Él la miró en silencio. Después, lentamente, empezó a sonreír.

—Porque, princesa Imi, un día me voy a casar contigo.

Teiti la salvó de tener que inventarse una respuesta. La puerta se abrió, y la mujer entró de golpe con una bandeja en equilibrio en una mano y una jarra en la otra. Colocó ambas cosas sobre una mesa que estaba cerca de Imi y Rissi, y se irguió.

—El rey os envía un mensaje, princesa —dijo Teiti.

Siempre ponía énfasis en los títulos cuando Rissi estaba de visita.

—El mensajero ha vuelto. Los pentadrianos han aceptado todas las condiciones.

Imi dio un salto de alegría.

—¡Han aceptado! Es maravilloso. ¡Tengo que hablar con papá ahora mismo! —Y haciendo caso omiso de la protesta de Teiti, que les acababa de traer comida, y de la sonrisa confiada de Rissi, aprovechó la oportunidad para escapar.

Mientras cruzaba a toda prisa las habitaciones del palacio, Imi se sintió irritada.
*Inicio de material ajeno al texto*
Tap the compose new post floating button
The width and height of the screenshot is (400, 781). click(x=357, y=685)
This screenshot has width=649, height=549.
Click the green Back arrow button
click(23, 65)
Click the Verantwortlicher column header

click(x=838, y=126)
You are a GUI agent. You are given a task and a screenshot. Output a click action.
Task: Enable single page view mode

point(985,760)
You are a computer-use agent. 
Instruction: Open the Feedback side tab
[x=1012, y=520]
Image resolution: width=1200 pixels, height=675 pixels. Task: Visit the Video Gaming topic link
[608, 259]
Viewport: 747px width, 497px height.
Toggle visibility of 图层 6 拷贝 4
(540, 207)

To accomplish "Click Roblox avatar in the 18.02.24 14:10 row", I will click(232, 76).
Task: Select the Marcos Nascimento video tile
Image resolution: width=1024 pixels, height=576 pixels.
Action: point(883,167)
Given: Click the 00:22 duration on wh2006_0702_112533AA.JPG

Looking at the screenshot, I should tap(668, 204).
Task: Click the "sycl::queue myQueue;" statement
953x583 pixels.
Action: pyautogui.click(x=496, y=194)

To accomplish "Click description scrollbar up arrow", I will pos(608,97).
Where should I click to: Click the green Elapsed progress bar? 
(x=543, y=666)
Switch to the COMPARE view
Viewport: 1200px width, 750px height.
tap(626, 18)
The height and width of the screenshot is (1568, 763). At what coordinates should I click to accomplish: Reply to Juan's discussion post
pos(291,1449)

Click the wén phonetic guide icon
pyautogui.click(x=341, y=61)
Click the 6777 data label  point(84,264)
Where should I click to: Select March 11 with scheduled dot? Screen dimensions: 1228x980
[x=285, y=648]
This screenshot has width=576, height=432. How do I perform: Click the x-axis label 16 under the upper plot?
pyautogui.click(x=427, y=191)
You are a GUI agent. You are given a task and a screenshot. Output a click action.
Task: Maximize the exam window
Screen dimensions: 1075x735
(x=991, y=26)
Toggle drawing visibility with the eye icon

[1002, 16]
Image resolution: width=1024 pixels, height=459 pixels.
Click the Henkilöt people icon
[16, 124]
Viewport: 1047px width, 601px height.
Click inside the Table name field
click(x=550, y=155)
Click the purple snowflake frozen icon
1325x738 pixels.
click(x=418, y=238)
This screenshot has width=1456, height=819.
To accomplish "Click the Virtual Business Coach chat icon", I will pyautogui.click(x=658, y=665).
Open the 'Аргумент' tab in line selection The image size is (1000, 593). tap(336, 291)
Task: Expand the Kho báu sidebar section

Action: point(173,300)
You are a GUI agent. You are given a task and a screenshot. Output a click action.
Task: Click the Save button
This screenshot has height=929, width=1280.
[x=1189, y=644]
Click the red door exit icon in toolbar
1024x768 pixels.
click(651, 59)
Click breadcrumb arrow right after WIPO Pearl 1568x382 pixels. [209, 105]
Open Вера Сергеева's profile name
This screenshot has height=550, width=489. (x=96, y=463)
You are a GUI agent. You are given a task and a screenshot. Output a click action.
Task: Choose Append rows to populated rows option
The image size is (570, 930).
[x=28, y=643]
«Debería estar llena de alegría, pero Rissi lo ha estropeado. No supe qué decir. ¡Nunca me he sentido tan avergonzada! ¿Y de dónde sacó la idea de que podía casarse conmigo si se convertía en guerrero?».

Luego recordó. Ella se lo había dicho. Le había contado que su padre probablemente la casaría con alguien de linaje real, a menos que decidiera que un líder guerrero podría aportar sangre nueva a la familia, si el candidato le causaba una impresión lo bastante buena.

«No es fácil impresionar a papá —pensó—. Pero al menos está dispuesto a intentarlo».

Y eso era sumamente halagador, comprendió. ¿Haría eso alguno de sus primos, primos segundos o familiares lejanos? Lo dudaba.

Sonrió, ralentizó el paso y empezó a pensar dónde era más probable que encontrase a su padre.